Janiva Ellis Challenges White Supremacy’s Influence on Visual Culture
At the Institute of Contemporary Art, Miami, the artist presents a suite of new works that confronts the notion of 'white angst' in western iconography
At the Institute of Contemporary Art, Miami, the artist presents a suite of new works that confronts the notion of 'white angst' in western iconography
At first, I read the figure glaring from the ledge in the corner of Janiva Ellis’s churning history painting, The Alleyest-oop (2021), as the girl on the curling cliff from the album art of Korn’s Follow the Leader (1998). That’s misremembered, but not wrong: the Korn girl has a red dress and pigtails; Ellis’s cropped-haired figure sports a white t-shirt and jeans so flared you could fit a textbook in the pocket (i.e. the uniform worn by middle schoolers who listened to Korn). The painting is based on a Golgotha scene in Fernando Cabrera Cantó’s Al abismo (To the Abyss, 1906) where the damned fall into hell but, in Ellis’s rendering, the pile of flailing, naked souls gather aimlessly as if in a mosh pit. Where the cross would be, this JNCO-clad youth observes the sheeple below with a cartoon smirk. The dreadlocked white angst of nu-metal repeats the way that white suffering and its formalist execution in paint overlap and feed one another in Western art history, as if the pale young Jesus allowed himself to hang mostly so there would be crucifixion paintings – a gesture as performative as Jackson Pollock’s piss-like drips.
Too much? But there’s more. Ellis’s ‘Rats’ at the Institute of Contemporary Art Miami, her first solo museum outing, is dominated by heroically sized, glistening oil paintings thick with references to the Western canon.

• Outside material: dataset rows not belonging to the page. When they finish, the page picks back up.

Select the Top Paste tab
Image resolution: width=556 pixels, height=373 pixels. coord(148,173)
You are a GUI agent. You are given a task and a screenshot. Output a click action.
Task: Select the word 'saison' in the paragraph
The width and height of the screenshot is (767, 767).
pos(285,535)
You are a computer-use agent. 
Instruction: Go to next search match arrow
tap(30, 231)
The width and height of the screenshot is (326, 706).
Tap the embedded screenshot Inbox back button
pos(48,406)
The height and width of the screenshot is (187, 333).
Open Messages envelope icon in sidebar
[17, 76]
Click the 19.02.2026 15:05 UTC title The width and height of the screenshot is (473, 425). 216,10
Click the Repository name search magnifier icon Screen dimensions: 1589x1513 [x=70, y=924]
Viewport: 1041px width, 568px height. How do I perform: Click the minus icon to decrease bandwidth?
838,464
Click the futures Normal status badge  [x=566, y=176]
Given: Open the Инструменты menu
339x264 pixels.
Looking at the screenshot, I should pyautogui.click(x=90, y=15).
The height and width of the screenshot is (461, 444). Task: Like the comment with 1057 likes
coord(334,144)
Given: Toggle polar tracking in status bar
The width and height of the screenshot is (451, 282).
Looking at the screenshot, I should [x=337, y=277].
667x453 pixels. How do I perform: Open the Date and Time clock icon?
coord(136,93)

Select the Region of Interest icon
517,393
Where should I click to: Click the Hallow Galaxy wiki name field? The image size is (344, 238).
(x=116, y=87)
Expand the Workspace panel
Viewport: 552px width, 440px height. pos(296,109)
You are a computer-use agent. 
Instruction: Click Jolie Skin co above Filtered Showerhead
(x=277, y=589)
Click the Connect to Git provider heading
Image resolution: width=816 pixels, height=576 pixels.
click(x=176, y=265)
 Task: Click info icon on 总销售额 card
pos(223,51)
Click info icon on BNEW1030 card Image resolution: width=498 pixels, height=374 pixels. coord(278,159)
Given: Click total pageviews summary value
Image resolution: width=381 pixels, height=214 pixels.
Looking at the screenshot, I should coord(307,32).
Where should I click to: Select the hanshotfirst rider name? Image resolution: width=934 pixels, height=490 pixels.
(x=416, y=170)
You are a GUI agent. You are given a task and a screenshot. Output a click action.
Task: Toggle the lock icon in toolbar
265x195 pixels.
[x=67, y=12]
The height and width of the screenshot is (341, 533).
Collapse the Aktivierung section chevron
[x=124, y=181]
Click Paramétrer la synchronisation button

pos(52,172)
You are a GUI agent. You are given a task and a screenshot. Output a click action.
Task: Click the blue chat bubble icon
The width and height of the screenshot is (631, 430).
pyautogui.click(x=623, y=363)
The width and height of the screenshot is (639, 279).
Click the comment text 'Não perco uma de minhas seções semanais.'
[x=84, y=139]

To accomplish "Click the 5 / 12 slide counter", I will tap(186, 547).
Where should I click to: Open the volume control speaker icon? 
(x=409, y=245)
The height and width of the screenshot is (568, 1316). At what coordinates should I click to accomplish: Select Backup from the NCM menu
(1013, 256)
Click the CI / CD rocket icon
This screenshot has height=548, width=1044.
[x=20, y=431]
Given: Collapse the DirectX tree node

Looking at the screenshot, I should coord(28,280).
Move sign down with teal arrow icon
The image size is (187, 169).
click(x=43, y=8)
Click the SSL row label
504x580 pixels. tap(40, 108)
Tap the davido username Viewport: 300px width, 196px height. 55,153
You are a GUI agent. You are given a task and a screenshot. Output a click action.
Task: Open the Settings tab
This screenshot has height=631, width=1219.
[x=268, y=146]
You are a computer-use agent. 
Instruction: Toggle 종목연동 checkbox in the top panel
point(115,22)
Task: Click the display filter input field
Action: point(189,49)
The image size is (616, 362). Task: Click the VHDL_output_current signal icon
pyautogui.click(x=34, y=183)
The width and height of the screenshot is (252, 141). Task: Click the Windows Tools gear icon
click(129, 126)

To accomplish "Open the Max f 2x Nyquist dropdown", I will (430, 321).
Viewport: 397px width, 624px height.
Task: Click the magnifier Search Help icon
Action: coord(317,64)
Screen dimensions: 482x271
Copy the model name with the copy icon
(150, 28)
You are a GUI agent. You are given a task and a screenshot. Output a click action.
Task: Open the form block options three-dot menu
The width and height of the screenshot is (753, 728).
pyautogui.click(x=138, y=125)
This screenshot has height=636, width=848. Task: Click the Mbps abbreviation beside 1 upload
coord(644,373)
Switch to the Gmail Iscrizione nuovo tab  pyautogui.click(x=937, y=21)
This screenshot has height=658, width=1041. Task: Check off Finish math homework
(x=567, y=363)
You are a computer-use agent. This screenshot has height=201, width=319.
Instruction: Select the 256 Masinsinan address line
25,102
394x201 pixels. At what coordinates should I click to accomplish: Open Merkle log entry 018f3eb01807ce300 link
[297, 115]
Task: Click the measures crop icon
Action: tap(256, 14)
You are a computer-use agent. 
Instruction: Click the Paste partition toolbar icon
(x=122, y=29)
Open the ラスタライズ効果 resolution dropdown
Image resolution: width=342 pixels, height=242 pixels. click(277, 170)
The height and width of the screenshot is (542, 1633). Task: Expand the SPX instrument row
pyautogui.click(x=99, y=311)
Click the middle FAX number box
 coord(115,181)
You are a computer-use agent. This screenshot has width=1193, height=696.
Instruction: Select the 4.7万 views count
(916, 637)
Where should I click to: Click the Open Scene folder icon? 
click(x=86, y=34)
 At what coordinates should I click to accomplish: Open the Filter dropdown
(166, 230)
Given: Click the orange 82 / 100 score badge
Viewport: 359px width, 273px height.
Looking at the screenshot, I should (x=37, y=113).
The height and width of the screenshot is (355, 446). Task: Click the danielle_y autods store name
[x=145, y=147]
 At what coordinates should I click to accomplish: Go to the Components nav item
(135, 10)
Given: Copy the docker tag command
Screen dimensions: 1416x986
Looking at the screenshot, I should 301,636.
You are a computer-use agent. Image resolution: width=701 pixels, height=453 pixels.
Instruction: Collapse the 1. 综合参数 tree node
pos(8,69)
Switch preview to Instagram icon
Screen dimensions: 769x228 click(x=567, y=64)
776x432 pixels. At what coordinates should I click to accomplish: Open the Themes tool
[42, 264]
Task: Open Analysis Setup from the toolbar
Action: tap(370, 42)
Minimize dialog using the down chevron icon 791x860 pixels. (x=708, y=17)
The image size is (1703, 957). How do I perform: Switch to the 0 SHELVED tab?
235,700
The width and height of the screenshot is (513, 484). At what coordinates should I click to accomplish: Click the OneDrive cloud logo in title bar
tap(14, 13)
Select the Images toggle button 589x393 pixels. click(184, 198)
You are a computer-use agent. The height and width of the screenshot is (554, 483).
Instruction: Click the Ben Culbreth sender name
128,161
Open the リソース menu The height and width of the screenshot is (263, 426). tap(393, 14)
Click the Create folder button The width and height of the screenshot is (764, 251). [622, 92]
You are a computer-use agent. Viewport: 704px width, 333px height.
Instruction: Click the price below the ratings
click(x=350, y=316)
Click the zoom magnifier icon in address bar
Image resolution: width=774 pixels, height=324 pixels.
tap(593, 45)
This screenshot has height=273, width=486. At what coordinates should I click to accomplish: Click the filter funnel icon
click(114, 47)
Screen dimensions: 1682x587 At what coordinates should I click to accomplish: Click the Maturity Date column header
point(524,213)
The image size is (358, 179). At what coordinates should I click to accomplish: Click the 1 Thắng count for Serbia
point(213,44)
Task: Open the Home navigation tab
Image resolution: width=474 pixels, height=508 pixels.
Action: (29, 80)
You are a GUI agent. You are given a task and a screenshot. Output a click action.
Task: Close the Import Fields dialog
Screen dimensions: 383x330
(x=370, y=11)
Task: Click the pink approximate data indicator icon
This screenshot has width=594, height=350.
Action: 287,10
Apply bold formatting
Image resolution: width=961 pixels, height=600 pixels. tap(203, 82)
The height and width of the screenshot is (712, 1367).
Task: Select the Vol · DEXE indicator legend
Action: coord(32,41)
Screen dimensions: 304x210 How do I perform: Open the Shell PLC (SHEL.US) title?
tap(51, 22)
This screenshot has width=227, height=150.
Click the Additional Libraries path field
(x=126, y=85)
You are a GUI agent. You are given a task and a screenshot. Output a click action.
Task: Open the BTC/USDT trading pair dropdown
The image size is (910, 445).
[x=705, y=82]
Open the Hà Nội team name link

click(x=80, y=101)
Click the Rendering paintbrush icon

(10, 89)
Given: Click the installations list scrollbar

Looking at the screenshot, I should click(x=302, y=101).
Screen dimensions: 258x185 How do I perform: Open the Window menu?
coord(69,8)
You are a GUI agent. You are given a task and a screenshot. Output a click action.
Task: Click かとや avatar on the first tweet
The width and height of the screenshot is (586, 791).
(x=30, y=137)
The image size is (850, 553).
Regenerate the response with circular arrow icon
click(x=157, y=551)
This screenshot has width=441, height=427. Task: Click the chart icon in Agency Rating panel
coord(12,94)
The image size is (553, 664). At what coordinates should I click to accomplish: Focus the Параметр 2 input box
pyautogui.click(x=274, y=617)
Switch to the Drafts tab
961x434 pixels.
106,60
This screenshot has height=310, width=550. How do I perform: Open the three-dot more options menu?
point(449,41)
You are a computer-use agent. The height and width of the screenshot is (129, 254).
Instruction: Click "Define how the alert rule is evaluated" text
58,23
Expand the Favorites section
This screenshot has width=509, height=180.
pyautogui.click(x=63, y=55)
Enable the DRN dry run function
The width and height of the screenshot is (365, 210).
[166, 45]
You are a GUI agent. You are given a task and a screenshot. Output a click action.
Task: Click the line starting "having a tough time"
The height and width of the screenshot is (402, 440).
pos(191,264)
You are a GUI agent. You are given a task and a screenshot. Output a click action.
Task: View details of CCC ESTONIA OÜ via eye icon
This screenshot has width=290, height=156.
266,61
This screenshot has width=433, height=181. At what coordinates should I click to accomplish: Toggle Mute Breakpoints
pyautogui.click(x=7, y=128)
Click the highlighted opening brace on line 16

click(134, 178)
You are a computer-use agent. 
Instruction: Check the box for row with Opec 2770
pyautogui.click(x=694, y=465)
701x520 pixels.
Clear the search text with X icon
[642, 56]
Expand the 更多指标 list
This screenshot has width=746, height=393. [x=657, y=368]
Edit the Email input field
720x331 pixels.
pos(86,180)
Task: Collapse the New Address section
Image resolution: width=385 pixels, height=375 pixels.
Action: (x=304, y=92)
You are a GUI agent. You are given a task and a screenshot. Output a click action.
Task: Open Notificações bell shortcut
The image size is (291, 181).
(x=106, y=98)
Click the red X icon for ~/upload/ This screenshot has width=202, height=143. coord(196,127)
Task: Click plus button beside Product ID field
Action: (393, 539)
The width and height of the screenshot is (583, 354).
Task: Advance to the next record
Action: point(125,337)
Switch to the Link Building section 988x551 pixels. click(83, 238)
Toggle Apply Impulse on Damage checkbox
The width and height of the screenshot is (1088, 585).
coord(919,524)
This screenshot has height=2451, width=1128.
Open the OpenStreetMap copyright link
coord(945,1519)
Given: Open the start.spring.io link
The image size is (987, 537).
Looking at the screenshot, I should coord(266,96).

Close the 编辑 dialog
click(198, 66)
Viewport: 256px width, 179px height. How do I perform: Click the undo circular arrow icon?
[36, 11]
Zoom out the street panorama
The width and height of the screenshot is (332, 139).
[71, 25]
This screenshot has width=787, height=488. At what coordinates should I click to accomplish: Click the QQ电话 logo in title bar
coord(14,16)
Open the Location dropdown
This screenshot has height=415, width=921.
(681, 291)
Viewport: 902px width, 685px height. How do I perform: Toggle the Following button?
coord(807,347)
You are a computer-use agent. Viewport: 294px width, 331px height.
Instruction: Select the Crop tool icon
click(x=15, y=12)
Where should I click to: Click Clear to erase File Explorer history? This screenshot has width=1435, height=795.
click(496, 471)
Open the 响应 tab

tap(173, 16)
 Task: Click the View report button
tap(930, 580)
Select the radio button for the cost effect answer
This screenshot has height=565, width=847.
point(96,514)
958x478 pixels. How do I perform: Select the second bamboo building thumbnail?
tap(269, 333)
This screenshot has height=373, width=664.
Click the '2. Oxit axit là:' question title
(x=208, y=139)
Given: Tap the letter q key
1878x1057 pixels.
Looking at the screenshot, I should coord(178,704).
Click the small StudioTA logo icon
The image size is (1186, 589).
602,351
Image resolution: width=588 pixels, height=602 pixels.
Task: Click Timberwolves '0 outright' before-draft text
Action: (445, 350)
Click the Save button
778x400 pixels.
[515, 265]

The heaviest example is Hollow Provocation (2021) – a fiercely chunky, semi-abstract mecha in army green cradling a shrivelled pink human – that riffs on Robert Motherwell’s series ‘Elegy to the Spanish Republic’ (1948–67). This invective moves cruelly, intimately in Bloodlust Halo (2021), where Ellis has closely re-created the grisaille composition of Walker Evans’s photograph A Child’s Grave, Hale County, Alabama (1936), adding an intestinal rose screed to its row of desaturated votives. Evans’s original photo appeared in his and James Agee’s Let Us Now Praise Famous Men (1941), a landmark publication of leftist art and sociology that depicted poor, white sharecroppers – to the omission of equally poor, perhaps longer-suffering Black ones. Agee’s tormented text summarizes the racial dynamics of the day in an anecdote about a Black couple who, when the two white journalists approached them, ran in fear.
It’s fitting that the show’s few portraits – three mid-sized canvases depicting Black figures and faces – occupy a square room-within-a-room, half-lit through a low, linen ceiling. This separation implies a kind of self-assurance on the part of the artist, as if she can wield all this white chaos, but would prefer not to. In a work with the brilliantly prepositional title Plaguing in my Face (2021), the mind forms the missing word: ‘rats’ – and, indeed, the snarling face in the painting serves as the floor for a crazed rodent dance, like angels on a pin or plague rats fleeing a ship, yet equally evocative of the Disneyfication of blackface in Mickey Mouse’s debut, Steamboat Willie (1928). Here, it’s not the fact of pain or the skittering cloud of references and refrains that is heroic so much as it is endurance, with the extra caveat that painting is its own obstacle. It’s like the title of a small, wiry, horizontal canvas, also in this liminal room, depicting a Black figure seemingly tripping down a pair of cartoon anvils – Something in the Way (2019) – an exasperated declamation, a statement of the obvious and also the name of a 1991 Nirvana song.
'Janiva Ellis: Rats' at the Institute of Contemporary Art, Miami, is on view through 12 September 2021.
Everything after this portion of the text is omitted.